Since that time, I’ve hand-written countless invitations at the request of friends, “penned the place cards” for many events, and if there is ever a call for a designated scribe, I’m it. Clear, legible handwriting was just something I did; I never even thought about it.
During a recent Theatrical Intelligence Workshop a distant memory crept into my mind about winning a United Nations Essay Competition for high school students in New Hampshire. I had forgotten about this honor for 45 years and as I was pondering the reason why, it suddenly struck me: I was convinced that I’d won because of my handwriting. Every one of the judges commented about my beautiful writing*, yet it never occurred to me that they were referring to content, or style, or ideas in my essay. Of course I forgot the award – the reason (I thought) I had won it had no meaning to me.

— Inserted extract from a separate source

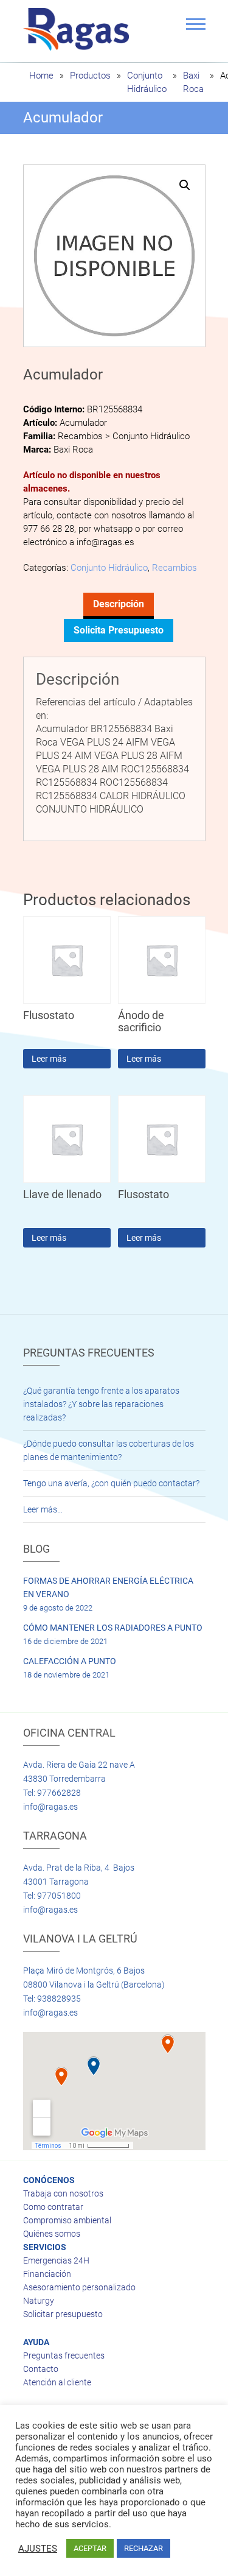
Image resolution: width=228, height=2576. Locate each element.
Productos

If you had known me in high school you would have known I was obsessed with the theatre. Jeezum crow (as we used to say in New Hampshire) everyone in in my whole town knew I was going to be an actress – I had a reputation to uphold! At no time in my first seventeen years did it even cross my mind that I might do anything else. I discovered my passion early, and pursued it with a vengeance.
For twenty-five years that’s what I did; until I didn’t want to any more.
Readers of this blog are familiar with my belief that we all come into the world with Theatrical Intelligence and it often goes underground as we morph into grownups. Imagine my delight when my own theory provided insight into one of my own roles.
That role is writer. And the task is writing. Not handwriting.
*Truth be told, one out of the five judges did use the phrase “old fashioned penmanship”. That’s the only one I remembered, of course.